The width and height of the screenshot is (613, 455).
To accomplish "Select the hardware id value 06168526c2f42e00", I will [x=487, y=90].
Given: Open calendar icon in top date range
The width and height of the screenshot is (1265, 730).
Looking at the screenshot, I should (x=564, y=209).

***

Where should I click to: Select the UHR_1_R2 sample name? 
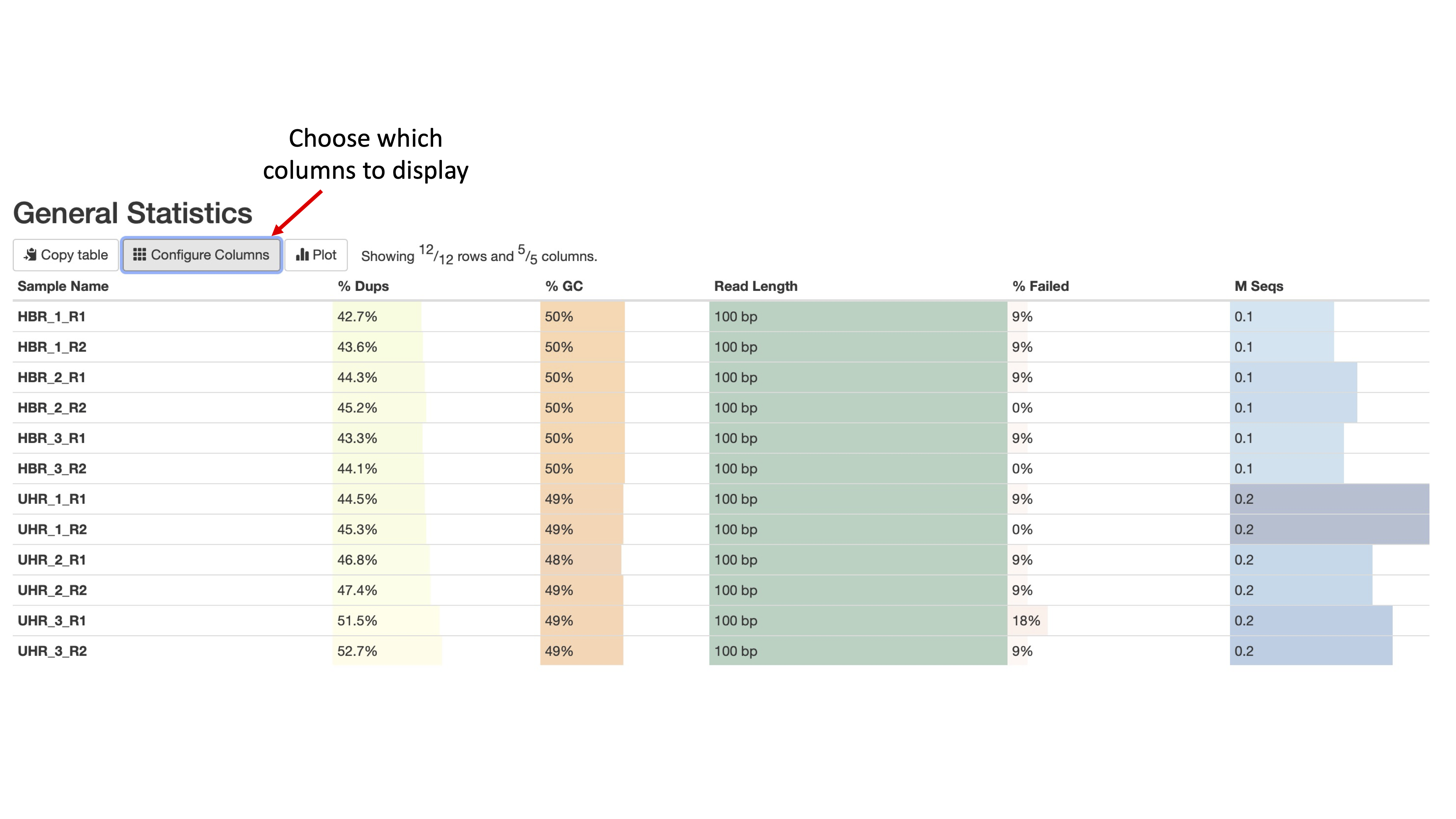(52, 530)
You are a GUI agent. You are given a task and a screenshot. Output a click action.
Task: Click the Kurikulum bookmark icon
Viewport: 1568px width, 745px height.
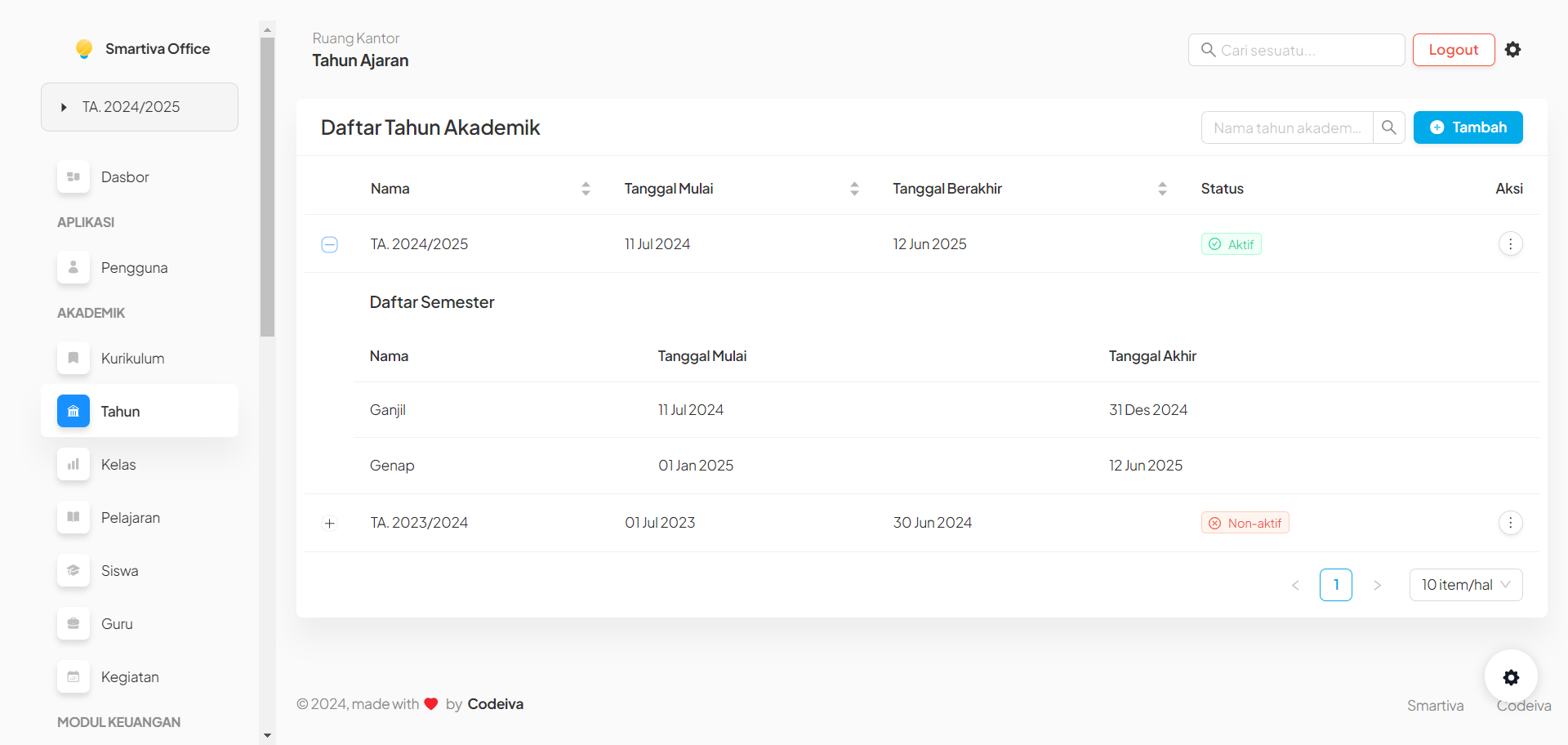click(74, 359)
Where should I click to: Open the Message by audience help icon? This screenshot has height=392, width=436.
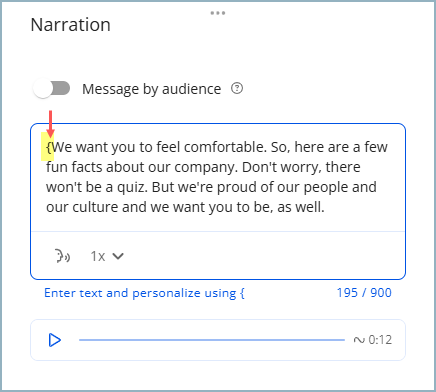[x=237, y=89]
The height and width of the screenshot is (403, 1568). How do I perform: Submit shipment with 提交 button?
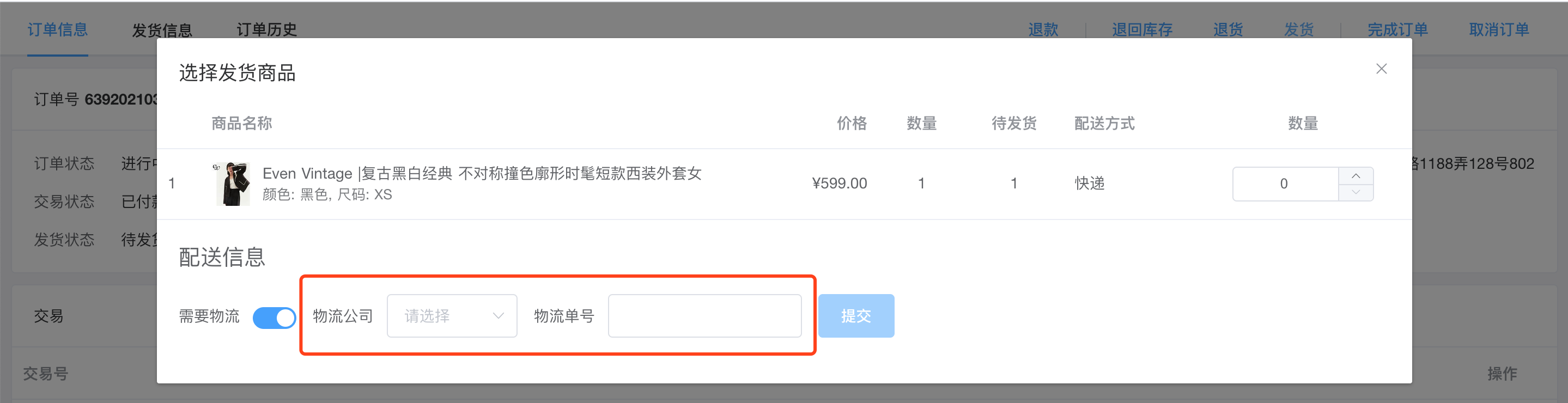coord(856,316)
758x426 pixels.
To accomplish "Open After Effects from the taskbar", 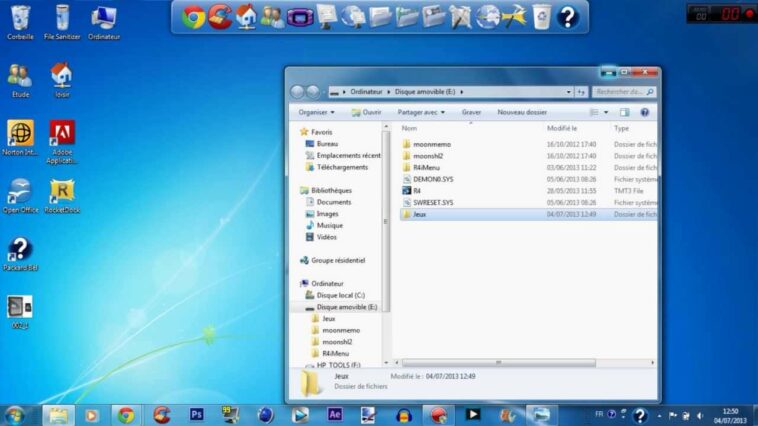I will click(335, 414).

***

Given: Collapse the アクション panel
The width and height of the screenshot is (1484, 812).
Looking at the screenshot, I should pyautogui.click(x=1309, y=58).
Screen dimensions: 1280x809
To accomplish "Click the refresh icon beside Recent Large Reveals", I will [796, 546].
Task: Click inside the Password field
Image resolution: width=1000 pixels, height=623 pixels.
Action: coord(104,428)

***

» **WHAT THIS TASK INVOLVES**
Using the records above, print exactly the run of lines that starts with the line with "Where should I click to: Select" and goes on through the line with "758x426 pixels.", pictures excluded.

» **SOLVED EXERCISE**
Where should I click to: Select the UHR_1_R2 sample name? 
(52, 530)
You are a GUI agent. You are given a task and a screenshot. Output a click action.
Task: Click the Kurikulum bookmark icon
Viewport: 1568px width, 745px height.
click(74, 359)
Where should I click to: Open the Message by audience help icon? This screenshot has height=392, width=436.
[x=237, y=89]
The height and width of the screenshot is (403, 1568). How do I perform: Submit shipment with 提交 button?
coord(856,316)
758x426 pixels.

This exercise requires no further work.